Second, the corpus of memory descriptions was further analyzed using the Alceste software (IMAGE, 2018)
for statistical analysis of textual data. This software
bridges quantitative and qualitative methods, analyzing
natural language using multivariate statistical methods
to identify groups of words, that is, phrases and sentences, that reliably cluster together across different
contexts. The resulting output provides categories of
dominant themes in the corpus that are required to be
named by the analyst. Separate analyses were performed on the descriptions of improbably early, probable, and improbably late memories, yielding a linguistic
profile for each memory group (Table 1).
In Table 1, it can be seen that 100% of descriptions
of improbably early memories fit into one of three
categories, the dominant category being memory
descriptions in which a pram (baby carriage) featured
across various contexts. We also note that the category
“birth of a sibling,” which has previously been identified as an event likely to give rise to very early first
memories (Eacott & Crawley, 1998; Usher & Neisser,
1993), did not feature in any of the improbably early
memories analyzed in the study corpus. In contrast,
100% of descriptions of probable memories were
accounted for by seven categories, all of which clustered around words and phrases referring to aspects of
childhood, and many descriptions featured toys in a
wide variety of contexts (see Table 1). Finally, 100% of
descriptions of improbably late memories decomposed
Akhtar et al.
1616
into three categories, with the dominant category featuring descriptions that mentioned home in a wide
variety of contexts. In summary, the linguistic analysis
of the memory descriptions found them to be age
appropriate; descriptions of improbably early memories
referred to events and activities from infancy, such as
being pushed in a pram or baby carriage; probable
memories referred to events and activities from early
childhood, for example, playing with toys; and improbably late memories often referred to events in the home,
such as family gatherings of various sorts (examples of
memories for each category are included in the Supplemental Material).
Discussion
The present findings pose a major conundrum: The
child and young adult research, as reviewed earlier,
concludes that earliest memories cannot exist below
about the age of 2 years and that there would be comparatively few memories below the age of 3 years. Yet
the main finding of the present survey of earliest memories, the largest such survey ever conducted, is that
2,487 (38.6% of the entire sample) of the earliest memories dated to when respondents were 2 years of age or
younger, with, astonishingly, 893 (13.9%) dating to 1
year or younger. These are what we have termed
improbable first memories and raise a question: How
best do we explain them? Below, we evaluate three
possible explanations: misdating, nature of the respondents, and the narrative and fictional nature of the “life
story” (Habermas & Bluck, 2000; Köber, Schmiedek, &
Habermas, 2015).
The misdating explanation
Dating of all autobiographical memories, including
childhood memories, is predominantly inferential, and
specific calendar and age dates are rarely retained in
long-term memory (Thompson, Skowronski, & Larsen,
1979). Thus, it is possible that some of the dates given
for first memories in the present study are incorrect
estimates; indeed, it would be remarkable were they
not. We assume, however, that such misdating is random rather than systematic and therefore represents
noise in the age-at-encoding measure. Nonetheless, a
plausible misdating account of the present findings
might propose that, for unknown reasons, almost 40%
of the sample systematically backward-telescoped their
estimates of the age at encoding of their first memories
(see Wang & Peterson, 2014, for evidence of forward
telescoping in estimates of earliest memories).
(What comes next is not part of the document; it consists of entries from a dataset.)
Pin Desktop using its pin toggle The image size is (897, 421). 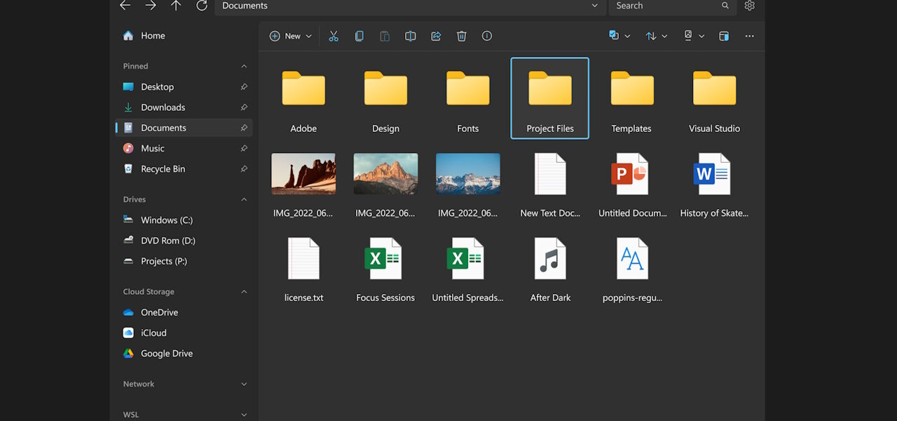coord(243,86)
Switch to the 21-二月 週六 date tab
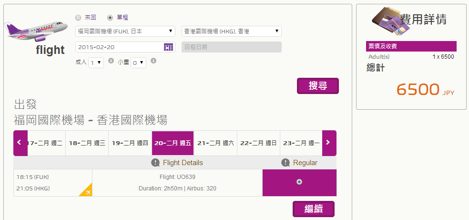 click(215, 143)
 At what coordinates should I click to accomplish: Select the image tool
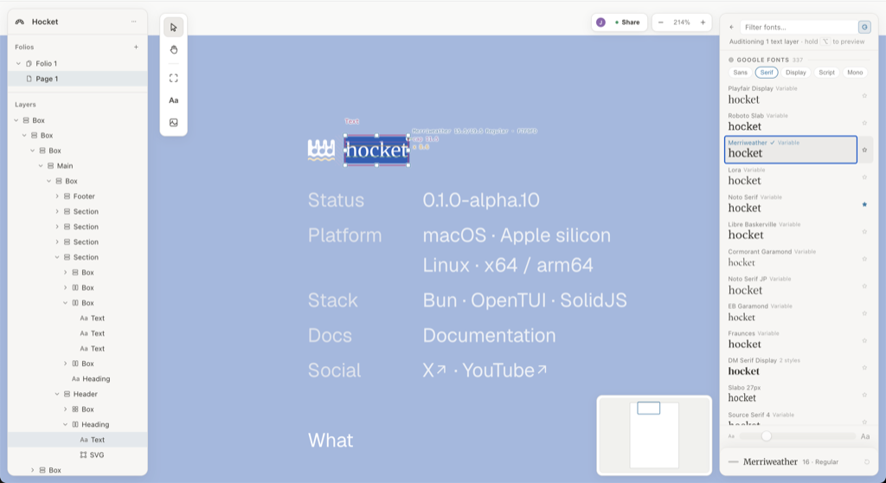(173, 122)
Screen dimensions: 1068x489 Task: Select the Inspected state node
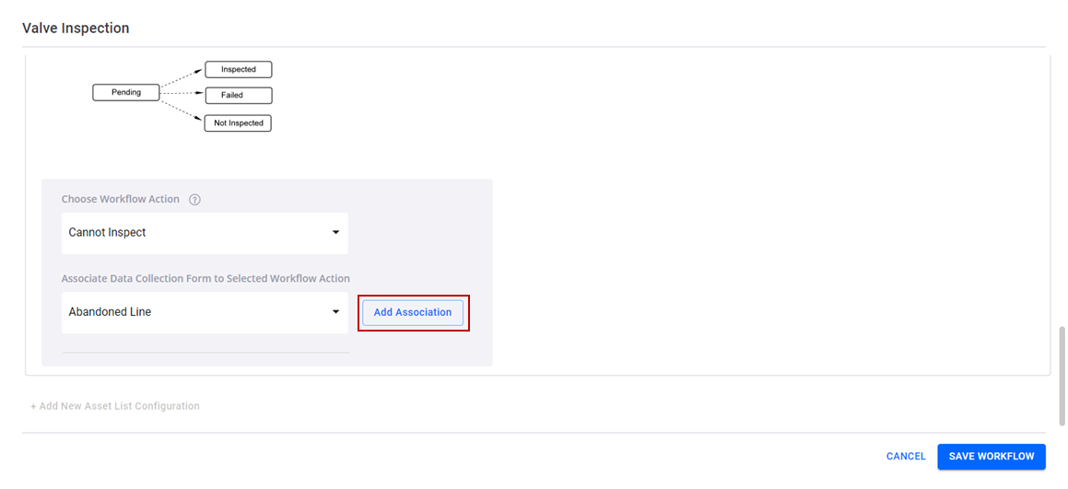tap(239, 69)
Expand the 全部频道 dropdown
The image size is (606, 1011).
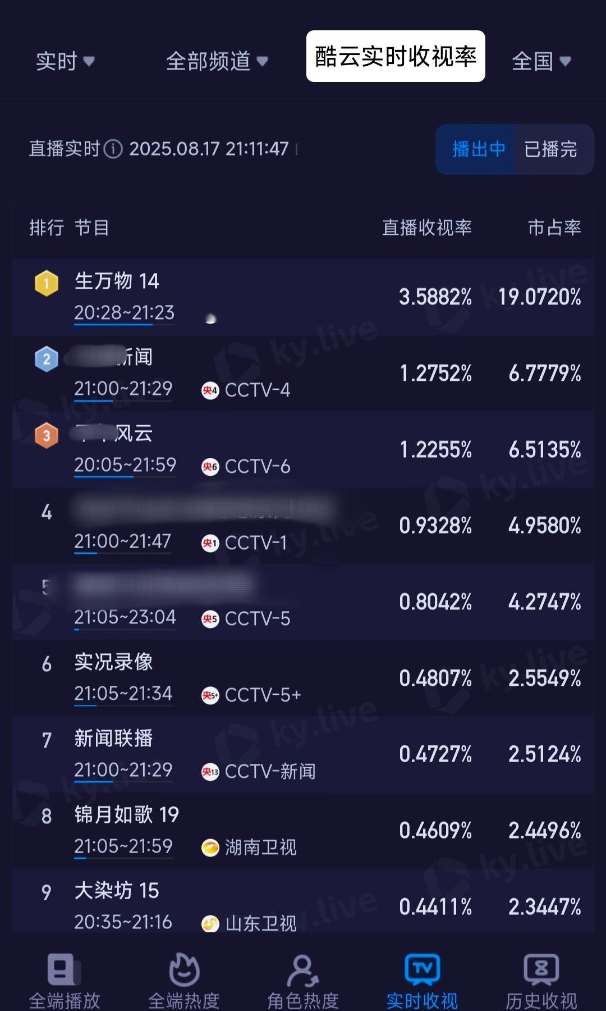[x=217, y=61]
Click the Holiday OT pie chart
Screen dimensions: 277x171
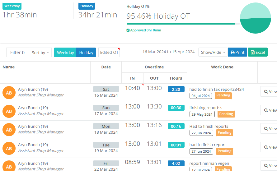click(x=256, y=18)
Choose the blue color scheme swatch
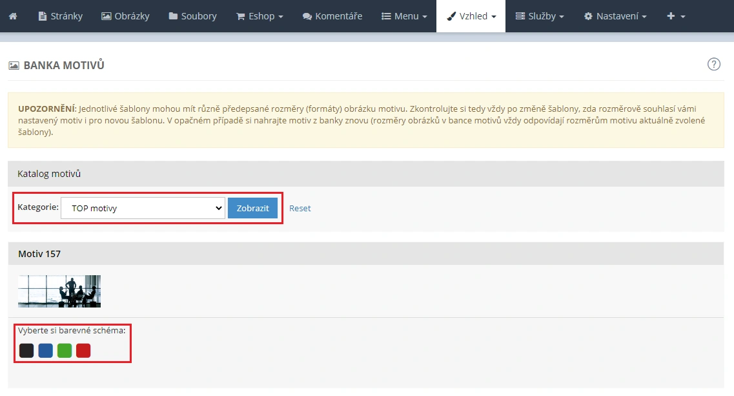The image size is (734, 396). point(45,351)
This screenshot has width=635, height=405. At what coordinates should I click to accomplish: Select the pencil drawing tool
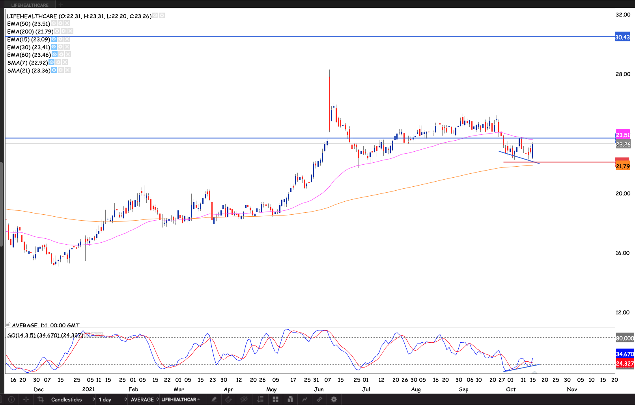click(x=214, y=399)
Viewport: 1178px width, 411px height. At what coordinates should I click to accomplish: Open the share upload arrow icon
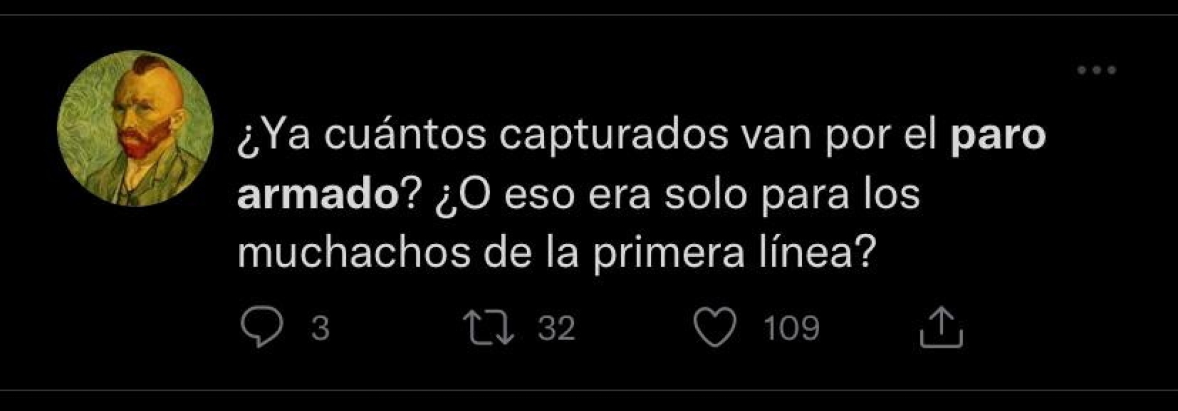(941, 327)
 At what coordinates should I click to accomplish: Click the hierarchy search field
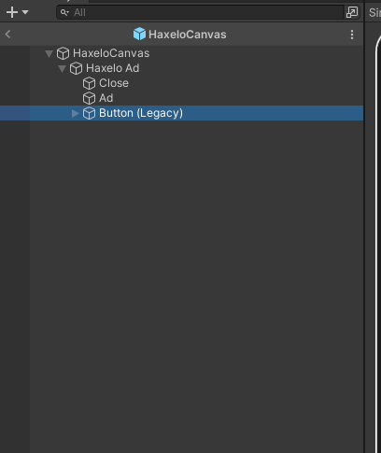point(200,12)
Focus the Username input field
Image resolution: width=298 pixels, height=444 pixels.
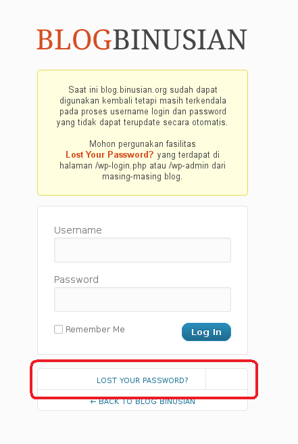143,250
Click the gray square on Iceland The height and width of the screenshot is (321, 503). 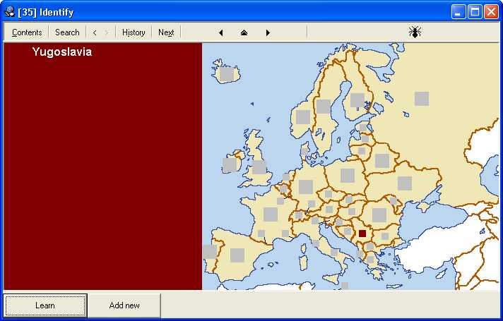tap(226, 73)
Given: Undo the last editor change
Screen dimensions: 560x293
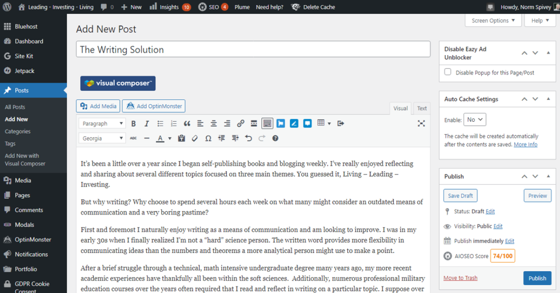Looking at the screenshot, I should (248, 138).
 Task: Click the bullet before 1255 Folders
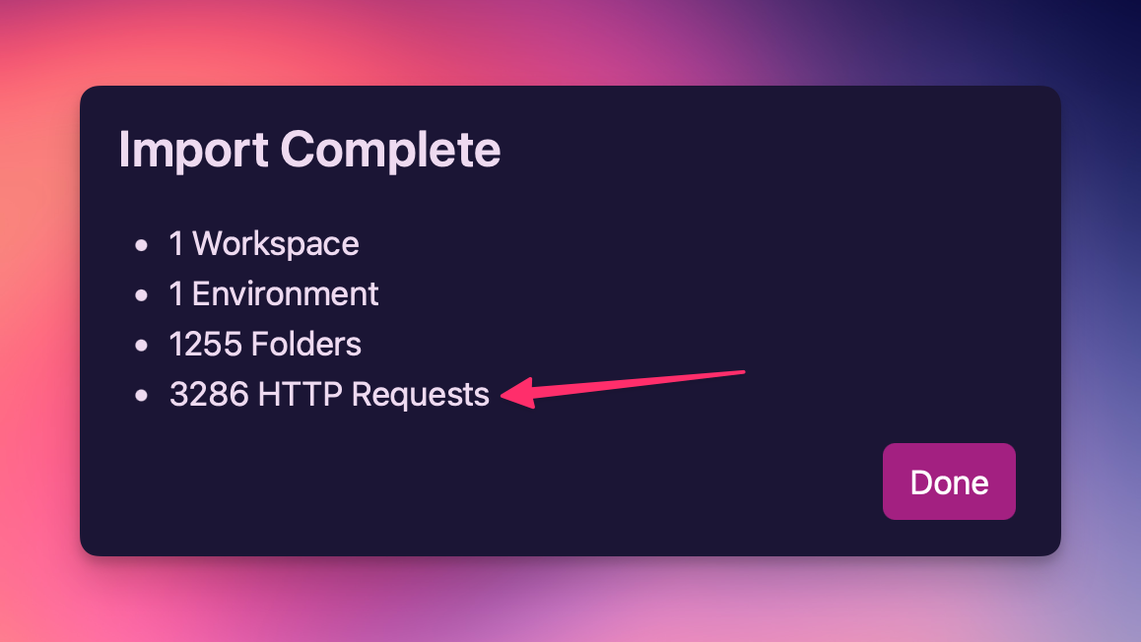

If the misdating account were correct, then it would
be expected that the improbable early memories would
be about events similar to those that were dated to 3
years and older. But this was not the case, and our
content analysis found that improbable first memories
were of events that related to infancy, whereas memories dating to 3 years and older (probable first memories) were of events related to childhood (see Table 1).
These findings of differences in the content of improbably early and probable first memories effectively rule
out the systematic misdating explanation.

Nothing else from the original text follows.